◆ Exercise goal
Reproduce the records below verbatim, starting at the line that contains "Click the undo arrow in the toolbar" and ending at the line that contains "[x=9, y=29]".

---

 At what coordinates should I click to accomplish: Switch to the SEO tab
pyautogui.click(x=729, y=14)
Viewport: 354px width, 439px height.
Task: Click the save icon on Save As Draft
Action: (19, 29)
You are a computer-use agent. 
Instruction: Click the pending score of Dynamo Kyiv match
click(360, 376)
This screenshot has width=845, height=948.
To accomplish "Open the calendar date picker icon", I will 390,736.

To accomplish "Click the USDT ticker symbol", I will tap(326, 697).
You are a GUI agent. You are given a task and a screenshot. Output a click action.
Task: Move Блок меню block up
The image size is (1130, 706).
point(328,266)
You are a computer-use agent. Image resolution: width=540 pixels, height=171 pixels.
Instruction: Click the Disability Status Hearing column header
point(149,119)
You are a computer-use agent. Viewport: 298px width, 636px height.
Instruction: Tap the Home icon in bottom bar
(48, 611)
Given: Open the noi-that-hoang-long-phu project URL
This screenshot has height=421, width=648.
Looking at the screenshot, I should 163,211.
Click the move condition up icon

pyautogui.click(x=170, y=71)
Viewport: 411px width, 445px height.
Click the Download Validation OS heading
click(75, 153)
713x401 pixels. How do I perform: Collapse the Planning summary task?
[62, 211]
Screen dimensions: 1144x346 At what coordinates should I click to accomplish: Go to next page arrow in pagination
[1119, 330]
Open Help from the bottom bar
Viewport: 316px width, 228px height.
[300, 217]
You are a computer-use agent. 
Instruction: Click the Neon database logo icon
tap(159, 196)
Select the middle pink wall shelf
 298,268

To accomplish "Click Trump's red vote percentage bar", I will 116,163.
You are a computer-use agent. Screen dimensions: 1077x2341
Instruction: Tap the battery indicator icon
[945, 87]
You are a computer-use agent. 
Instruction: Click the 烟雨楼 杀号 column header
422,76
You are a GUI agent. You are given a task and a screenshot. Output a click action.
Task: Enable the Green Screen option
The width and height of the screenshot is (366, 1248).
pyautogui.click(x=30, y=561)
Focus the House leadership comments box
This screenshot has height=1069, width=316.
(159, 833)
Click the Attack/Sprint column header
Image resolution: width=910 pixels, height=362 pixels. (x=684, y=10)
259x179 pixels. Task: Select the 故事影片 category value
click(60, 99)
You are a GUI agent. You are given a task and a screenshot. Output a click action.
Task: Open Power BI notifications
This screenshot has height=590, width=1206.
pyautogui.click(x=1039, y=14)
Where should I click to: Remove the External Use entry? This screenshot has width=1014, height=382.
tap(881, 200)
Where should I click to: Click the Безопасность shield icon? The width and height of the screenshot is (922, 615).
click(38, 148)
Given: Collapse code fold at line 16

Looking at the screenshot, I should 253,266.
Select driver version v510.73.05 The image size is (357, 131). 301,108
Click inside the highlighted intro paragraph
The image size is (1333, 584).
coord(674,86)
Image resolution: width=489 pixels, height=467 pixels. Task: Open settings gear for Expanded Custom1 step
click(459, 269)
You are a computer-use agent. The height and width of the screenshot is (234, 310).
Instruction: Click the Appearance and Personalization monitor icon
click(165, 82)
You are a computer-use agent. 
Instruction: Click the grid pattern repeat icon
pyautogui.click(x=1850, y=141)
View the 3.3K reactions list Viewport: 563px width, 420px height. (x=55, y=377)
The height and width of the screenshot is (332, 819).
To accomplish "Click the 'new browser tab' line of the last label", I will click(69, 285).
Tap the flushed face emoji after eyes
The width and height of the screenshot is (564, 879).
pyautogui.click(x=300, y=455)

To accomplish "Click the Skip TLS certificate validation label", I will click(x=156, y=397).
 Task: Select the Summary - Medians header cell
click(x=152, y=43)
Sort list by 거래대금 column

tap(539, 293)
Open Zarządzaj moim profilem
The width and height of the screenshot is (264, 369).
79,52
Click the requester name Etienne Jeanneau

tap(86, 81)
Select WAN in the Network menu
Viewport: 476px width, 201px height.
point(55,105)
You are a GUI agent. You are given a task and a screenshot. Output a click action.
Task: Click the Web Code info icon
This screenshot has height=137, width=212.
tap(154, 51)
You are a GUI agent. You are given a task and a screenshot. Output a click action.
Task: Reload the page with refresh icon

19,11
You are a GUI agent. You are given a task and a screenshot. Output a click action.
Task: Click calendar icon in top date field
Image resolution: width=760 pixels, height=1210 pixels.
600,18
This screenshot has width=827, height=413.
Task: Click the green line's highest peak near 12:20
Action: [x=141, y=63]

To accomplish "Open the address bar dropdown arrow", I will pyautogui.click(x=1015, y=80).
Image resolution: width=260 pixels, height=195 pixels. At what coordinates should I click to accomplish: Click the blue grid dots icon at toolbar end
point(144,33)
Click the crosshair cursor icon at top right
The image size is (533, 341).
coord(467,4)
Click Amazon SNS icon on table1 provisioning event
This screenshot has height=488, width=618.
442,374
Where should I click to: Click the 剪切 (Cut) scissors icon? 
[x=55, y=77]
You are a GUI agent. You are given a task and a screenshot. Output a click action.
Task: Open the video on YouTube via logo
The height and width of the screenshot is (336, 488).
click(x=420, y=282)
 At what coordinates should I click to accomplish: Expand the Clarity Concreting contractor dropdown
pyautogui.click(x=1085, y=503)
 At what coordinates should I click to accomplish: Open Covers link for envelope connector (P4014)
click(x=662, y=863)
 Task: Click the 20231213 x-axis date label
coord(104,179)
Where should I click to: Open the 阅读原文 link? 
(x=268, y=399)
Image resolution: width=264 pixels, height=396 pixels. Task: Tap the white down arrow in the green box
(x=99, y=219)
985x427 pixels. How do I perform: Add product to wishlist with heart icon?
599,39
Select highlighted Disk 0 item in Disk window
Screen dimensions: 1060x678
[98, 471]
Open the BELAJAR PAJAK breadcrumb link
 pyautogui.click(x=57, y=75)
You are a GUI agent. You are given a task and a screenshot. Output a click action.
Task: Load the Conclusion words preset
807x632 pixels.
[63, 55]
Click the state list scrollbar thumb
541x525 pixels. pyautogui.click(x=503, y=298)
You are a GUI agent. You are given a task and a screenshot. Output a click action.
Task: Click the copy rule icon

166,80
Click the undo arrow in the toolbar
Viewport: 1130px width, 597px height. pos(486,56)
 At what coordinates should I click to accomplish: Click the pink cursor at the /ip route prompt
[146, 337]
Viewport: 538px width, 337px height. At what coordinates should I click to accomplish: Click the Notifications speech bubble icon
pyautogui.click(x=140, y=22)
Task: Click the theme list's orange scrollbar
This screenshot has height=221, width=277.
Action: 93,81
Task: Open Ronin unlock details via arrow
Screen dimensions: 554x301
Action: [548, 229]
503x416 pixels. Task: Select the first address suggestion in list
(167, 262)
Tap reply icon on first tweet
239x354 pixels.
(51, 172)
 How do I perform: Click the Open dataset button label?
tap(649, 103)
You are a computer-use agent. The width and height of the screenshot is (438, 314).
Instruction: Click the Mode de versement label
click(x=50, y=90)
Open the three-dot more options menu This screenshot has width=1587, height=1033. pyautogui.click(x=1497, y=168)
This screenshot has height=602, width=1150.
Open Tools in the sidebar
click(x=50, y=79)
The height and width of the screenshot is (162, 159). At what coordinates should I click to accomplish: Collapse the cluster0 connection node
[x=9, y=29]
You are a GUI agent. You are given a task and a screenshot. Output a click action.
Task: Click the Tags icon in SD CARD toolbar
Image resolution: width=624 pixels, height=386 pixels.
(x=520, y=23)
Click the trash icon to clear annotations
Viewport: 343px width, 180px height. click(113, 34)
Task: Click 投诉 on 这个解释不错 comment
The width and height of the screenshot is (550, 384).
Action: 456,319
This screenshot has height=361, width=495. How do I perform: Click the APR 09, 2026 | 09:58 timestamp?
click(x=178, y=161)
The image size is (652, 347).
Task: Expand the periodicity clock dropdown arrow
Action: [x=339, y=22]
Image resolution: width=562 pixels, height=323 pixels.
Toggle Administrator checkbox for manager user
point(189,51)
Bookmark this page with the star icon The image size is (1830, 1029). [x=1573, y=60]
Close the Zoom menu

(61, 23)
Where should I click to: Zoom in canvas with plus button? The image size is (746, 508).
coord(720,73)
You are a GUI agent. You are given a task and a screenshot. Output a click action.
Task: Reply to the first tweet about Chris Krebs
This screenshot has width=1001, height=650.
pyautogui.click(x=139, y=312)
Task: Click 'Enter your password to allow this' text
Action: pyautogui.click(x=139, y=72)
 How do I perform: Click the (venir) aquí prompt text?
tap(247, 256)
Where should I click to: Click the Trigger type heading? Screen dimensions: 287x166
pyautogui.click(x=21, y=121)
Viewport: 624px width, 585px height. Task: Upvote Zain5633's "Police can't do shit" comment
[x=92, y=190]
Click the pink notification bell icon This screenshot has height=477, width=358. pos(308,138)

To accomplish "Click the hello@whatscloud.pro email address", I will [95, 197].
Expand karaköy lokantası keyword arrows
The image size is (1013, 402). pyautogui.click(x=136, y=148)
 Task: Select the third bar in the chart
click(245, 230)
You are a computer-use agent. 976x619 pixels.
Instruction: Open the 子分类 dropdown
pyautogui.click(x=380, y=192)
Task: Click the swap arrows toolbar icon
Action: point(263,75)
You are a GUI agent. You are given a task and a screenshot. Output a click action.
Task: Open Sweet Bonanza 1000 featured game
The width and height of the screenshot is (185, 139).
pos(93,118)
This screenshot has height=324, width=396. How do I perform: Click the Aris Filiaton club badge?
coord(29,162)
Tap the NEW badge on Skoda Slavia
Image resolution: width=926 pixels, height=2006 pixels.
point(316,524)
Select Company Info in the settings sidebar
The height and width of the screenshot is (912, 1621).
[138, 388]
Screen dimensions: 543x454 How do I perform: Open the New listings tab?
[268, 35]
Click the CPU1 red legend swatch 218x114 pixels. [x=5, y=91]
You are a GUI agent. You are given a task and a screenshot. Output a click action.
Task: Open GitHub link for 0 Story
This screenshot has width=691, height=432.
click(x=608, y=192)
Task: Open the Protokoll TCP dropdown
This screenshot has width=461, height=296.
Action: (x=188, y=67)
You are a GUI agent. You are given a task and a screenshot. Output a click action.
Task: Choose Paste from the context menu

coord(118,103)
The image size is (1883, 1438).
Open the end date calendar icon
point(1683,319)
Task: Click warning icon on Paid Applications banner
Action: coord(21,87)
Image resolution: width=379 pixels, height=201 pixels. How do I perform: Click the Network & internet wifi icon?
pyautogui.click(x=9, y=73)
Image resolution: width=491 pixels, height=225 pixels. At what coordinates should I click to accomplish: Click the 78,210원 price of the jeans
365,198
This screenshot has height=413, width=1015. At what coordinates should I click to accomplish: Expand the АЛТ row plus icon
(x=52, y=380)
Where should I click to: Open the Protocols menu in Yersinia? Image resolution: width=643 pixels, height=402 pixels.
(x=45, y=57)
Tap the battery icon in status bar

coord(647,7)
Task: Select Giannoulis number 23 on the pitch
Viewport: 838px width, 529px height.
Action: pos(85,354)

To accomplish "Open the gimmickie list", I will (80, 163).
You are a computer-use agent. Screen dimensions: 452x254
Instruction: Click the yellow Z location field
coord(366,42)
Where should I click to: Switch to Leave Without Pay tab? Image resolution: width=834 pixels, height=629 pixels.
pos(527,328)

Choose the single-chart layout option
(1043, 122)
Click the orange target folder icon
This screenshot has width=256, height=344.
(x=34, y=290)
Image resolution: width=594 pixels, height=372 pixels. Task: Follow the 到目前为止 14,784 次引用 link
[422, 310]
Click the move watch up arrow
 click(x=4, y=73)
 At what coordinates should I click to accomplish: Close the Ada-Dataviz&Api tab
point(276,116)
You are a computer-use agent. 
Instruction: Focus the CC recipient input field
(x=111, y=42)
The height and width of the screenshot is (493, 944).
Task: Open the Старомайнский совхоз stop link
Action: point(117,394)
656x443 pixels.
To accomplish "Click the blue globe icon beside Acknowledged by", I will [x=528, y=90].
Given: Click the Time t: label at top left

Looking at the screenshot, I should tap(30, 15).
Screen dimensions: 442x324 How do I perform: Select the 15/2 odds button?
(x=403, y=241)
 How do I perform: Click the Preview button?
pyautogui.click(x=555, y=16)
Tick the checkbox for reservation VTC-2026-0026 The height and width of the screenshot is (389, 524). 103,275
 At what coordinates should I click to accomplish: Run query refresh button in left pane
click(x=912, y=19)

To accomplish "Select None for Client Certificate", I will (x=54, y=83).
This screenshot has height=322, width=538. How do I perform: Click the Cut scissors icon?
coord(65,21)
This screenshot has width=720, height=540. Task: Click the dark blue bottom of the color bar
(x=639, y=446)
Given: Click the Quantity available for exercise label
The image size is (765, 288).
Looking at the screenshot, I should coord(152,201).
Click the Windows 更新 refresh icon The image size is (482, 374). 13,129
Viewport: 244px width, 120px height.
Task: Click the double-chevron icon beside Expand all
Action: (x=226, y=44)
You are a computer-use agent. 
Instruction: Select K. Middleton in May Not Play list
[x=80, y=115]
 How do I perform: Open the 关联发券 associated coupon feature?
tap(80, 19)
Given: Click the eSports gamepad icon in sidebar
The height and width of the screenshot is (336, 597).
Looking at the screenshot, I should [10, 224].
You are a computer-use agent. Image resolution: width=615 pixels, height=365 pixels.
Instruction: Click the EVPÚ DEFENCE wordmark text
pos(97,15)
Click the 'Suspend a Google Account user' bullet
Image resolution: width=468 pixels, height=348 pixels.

---

◆ Task solution
Click the undo arrow in the toolbar
Viewport: 1130px width, 597px height. pos(486,56)
 At what coordinates should I click to accomplish: Click the pink cursor at the /ip route prompt
[146, 337]
Viewport: 538px width, 337px height. At what coordinates should I click to accomplish: Click the Notifications speech bubble icon
pyautogui.click(x=140, y=22)
Task: Click the theme list's orange scrollbar
This screenshot has height=221, width=277.
Action: 93,81
Task: Open Ronin unlock details via arrow
Screen dimensions: 554x301
Action: [548, 229]
503x416 pixels. Task: Select the first address suggestion in list
(167, 262)
Tap reply icon on first tweet
239x354 pixels.
(51, 172)
 How do I perform: Click the Open dataset button label?
tap(649, 103)
You are a computer-use agent. The width and height of the screenshot is (438, 314).
Instruction: Click the Mode de versement label
click(x=50, y=90)
Open the three-dot more options menu This screenshot has width=1587, height=1033. pyautogui.click(x=1497, y=168)
This screenshot has height=602, width=1150.
Open Tools in the sidebar
click(x=50, y=79)
The height and width of the screenshot is (162, 159). At what coordinates should I click to accomplish: Collapse the cluster0 connection node
[x=9, y=29]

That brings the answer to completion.